Naked Science Forum

Life Sciences => Cells, Microbes & Viruses => Topic started by: Lawk on 26/09/2018 19:11:15

Title: How does flu immunity produced by the flu vaccine change over time?
Post by: Lawk on 26/09/2018 19:11:15

I was talking to a friend who claims he will get the flu shot in November and not like me now (September) as the protection only lasts 6 months.

I disagreed claiming that, while it is true that there might be new influenza strains during the season, the protection against those strains included in the vaccination should go beyond the season? Or am I wrong.

I thought that it only lasts for one season, because next season just inlcudes the new influenza viruses, or those thought to be in the season.

I guess my question is, hypothetical case: the vaccination fits the strain of influenza perfectly, and offers protection. Does it still expire after only 6 months?

I understand it is of no use if the prediction was wrong, or there was a mutation and the vaccination is not effective, but I believed that it should have longer protection for the ones included.
Title: Re: How does flu immunity produced by the flu vaccine change over time?
Post by: chris on 27/09/2018 09:30:09
Great questions; thanks for asking them and welcome to the forum @Lawk

With the exception of the live attenuated flu vaccines that are being used mainly in children, the majority of the influenza vaccines administered annually contain killed / inactivated flu viruses.

The bulk of these are made by selecting appropriate circulating human flu strains and using fertilised chicken eggs to grow large amounts of virus, which is harvested, purified and then chemically brutalised to destroy the infectivity while preserving the antigenicity.
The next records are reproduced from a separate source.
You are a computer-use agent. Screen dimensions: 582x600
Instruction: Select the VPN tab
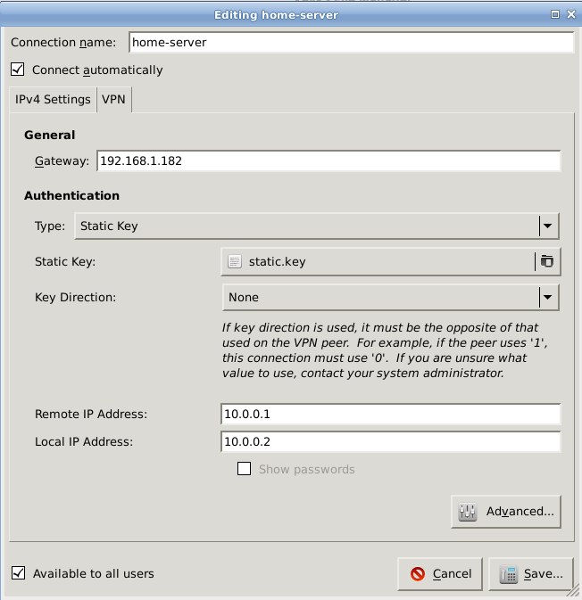pos(113,100)
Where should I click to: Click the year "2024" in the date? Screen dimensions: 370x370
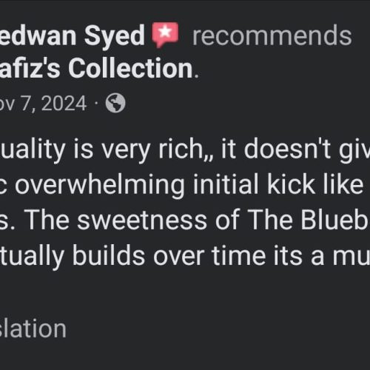(x=64, y=104)
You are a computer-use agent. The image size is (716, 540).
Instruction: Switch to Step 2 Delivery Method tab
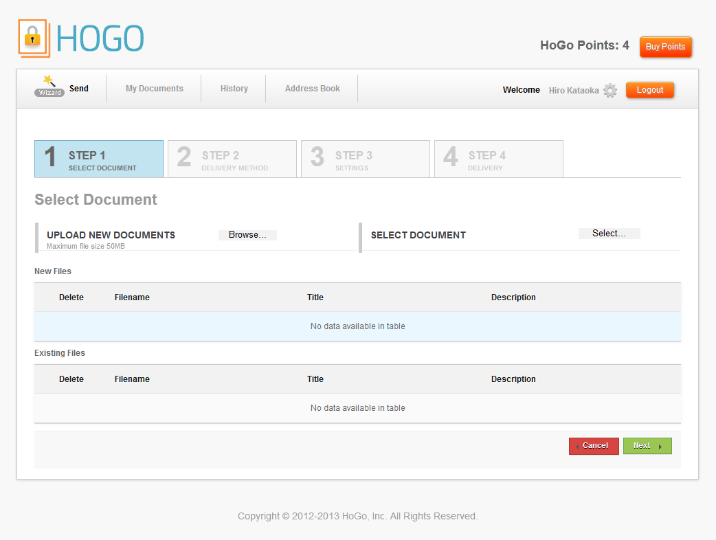(232, 159)
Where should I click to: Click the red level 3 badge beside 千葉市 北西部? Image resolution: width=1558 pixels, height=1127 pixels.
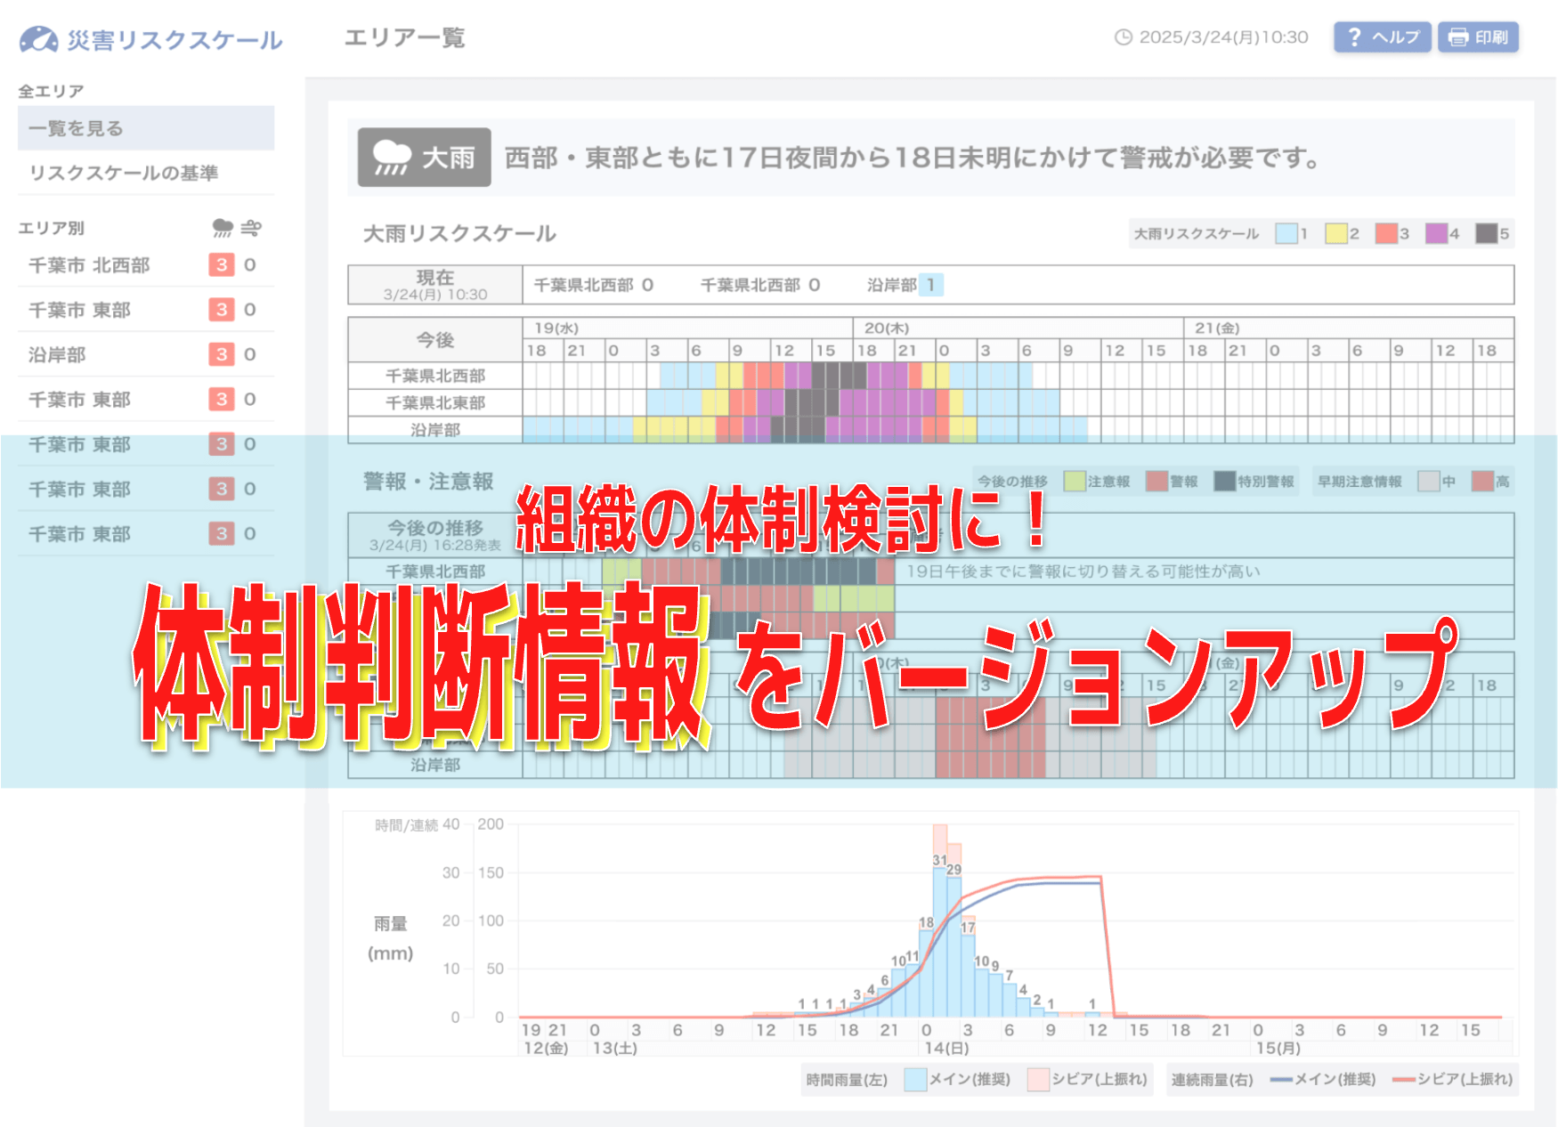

These are then mixed with an immune-stimulating adjuvant and administered as an intra-muscular injection ahead of each flu season, starting from about now.

In plain English, this process renders the vaccine strains of the viruses incapable of infecting you or growing but nevertheless preserves their chemical appearance. In this way they educate the immune system to recognise those strains of flu, should they be encountered for real.

However, what I think your friend is getting at is that the immune response stimulated by a killed vaccine is chiefly one dominated by the production of antibodies, which are sticky molecules capable of binding tightly to - and neutralising - foreign molecular structures like virus particles.

Antibodies have a limited lifetime in circulation, and although the cells that make them retain a "memory" of how to make that antibody, over time post-vaccination the levels of antibody in the blood, and the population of antibody-producing cells, dwindles, reducing the level of protection; if this falls below the threshold to attenuate infection, a person becomes susceptible to infection again. This tends to happen over a series of years post vaccination.

The other thing that happens is that flu viruses mutate continuously owing to errors introduced when the viral genetic material is copied. This is call "drift" and has the effect of endowing the flu with a virological face-lift that makes it much harder for the existing suite of antibodies to recognise in future. It's this drift that vaccine designers seek to surmount by updating the vaccine to include viral strains capable of provoking an immune response that will still neutralise these newcomers.

This all said, I don't believe there will be a clinically significant different between the level of protection conferred by a September versus a November vaccine administration. In fact, one could argue that if you wait for November, you may be more at risk because you could encounter and contract circulating flu in the interim while you are waiting for the vaccine, since flu usually begins to spread from October.

This podcast on the flu ( that we made this week may be helpful for you. It includes many of the details that I have discussed above.
Title: Re: How does flu immunity produced by the flu vaccine change over time?
Post by: Lawk on 27/09/2018 12:04:02
Thank you very much for the detailed answer!